┌─ Study text

Nambi gets a call about it; he and his colleague Unni (Sam Mohan), and dozens of ISRO scientists, are working to produce India’s first liquid engine in a lab in France. Unni is so important to this project that if he leaves it midway, it won’t materialise. Nambi hides this news from him (rationalising to himself that by the time Unni reaches India, it’d be too late for the last rites anyway). Not just that: Nambi never informs him, even accompanying Unni to buy a teddy-bear for his son.
That was the first time I thought, ‘Who is Nambi?’ Did he face any moral dilemma doing something so callous? Or maybe he wasn’t callous – maybe he was just helpless. Regardless, Nambi’s internal tussles are crucial to understand him as a person. But we have no access to his thoughts. The movie simply treats it as just another event, prioritising story over plot.

└─
┌─ Provided records

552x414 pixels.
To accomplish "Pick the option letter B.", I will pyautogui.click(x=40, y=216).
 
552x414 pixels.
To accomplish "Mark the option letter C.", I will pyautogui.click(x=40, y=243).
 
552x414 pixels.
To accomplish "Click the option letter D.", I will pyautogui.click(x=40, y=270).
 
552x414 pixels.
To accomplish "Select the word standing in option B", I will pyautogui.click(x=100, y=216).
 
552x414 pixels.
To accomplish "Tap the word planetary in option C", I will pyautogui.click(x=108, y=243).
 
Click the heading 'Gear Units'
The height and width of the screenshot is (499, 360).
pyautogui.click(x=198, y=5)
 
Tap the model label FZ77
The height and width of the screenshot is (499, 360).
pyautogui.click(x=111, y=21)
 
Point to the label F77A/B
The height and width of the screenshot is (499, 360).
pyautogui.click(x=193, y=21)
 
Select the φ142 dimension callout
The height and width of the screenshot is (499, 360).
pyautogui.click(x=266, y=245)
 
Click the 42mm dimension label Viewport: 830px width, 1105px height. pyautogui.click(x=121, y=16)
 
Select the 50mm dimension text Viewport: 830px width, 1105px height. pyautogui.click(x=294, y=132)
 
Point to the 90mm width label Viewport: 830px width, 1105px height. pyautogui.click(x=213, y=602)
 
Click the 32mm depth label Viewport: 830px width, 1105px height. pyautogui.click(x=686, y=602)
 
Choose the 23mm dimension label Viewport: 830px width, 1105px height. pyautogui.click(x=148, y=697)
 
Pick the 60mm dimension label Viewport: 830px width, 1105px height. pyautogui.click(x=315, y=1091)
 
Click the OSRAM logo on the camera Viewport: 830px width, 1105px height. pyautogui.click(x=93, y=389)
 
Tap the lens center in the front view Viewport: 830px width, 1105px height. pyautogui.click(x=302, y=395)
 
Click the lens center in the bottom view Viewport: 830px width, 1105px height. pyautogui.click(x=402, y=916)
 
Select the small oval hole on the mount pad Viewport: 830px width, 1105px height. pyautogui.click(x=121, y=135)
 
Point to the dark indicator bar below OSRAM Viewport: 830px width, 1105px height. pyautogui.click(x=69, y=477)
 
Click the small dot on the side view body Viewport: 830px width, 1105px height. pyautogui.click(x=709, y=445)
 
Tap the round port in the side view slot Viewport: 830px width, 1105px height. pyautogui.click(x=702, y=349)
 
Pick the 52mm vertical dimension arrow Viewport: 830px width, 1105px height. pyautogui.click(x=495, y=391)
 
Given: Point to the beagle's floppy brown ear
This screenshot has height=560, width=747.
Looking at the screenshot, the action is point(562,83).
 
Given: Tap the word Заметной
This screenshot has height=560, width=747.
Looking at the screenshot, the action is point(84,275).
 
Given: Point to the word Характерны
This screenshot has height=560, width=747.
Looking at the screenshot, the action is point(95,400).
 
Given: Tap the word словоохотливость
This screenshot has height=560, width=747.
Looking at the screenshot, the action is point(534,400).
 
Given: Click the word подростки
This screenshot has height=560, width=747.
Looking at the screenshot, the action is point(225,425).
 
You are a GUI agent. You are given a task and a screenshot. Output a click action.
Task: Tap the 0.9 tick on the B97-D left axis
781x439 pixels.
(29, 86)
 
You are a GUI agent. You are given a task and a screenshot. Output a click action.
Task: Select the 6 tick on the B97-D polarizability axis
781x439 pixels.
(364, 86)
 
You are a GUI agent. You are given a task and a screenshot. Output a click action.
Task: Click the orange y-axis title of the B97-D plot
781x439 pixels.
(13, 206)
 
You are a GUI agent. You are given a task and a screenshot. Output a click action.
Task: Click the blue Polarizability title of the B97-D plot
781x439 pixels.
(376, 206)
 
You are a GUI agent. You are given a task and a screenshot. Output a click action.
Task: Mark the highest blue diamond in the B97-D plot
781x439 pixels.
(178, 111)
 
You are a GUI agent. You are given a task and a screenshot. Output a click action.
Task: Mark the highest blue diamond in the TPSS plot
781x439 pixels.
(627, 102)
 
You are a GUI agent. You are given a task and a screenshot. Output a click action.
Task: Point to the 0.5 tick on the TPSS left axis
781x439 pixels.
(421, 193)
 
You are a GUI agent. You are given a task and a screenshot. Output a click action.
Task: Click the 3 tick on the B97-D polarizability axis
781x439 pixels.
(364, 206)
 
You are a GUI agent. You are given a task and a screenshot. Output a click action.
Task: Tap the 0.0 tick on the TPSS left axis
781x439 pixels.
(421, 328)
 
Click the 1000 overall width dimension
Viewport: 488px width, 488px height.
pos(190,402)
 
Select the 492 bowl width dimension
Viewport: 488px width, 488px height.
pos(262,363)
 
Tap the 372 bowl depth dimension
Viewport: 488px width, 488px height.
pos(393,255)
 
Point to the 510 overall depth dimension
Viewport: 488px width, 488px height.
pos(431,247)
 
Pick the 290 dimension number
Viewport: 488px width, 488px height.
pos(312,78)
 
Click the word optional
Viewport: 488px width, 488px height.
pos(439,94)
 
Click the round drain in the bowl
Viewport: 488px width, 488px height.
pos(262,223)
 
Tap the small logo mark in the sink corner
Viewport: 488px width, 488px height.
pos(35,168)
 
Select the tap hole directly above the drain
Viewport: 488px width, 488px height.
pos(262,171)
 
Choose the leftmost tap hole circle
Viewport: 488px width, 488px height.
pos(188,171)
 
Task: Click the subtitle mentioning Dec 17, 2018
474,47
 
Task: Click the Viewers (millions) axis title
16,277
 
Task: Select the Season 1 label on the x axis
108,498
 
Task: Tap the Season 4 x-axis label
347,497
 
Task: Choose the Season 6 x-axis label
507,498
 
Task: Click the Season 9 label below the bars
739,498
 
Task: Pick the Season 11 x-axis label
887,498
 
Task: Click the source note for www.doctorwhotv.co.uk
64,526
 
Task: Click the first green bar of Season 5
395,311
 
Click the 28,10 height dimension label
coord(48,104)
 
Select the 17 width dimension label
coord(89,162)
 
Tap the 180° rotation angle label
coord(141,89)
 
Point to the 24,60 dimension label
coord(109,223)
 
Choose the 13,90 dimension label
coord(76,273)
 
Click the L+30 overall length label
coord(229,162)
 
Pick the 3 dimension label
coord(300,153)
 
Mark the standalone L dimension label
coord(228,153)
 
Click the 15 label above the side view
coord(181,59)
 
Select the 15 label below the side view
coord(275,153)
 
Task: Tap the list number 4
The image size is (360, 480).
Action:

└─

* **Task to complete**:
Continue the film commentary about Nambi from its last sentence.

* **Output below**:
A similar scene happens earlier in the film, when Nambi is offered a plush position at NASA – the pay is so high that his monthly salary is equivalent to his father’s five years’ earnings. The movie leads us to believe that Nambi will accept the offer: he and Meena enjoy the US; the work is challenging; the NASA people respect him. We even get a small interview (all quite dramatic – fairly enjoyable), and then cut to… Nambi in ISRO. Again, absolutely no idea what made him reject the offer. (You can guess – ‘patriotism’ – but Nambi resolving this dilemma would have opened him up for the first time.)
Rocketry settles into this pattern: one event, then another event and so on. It also suffers from a distinct lack of conflict and a sense of the big picture. The movie details his scientific achievements in heaps. He first moves from studying solid to liquid fuels, then obsesses over the country’s first liquid engine, then a cryogenic engine.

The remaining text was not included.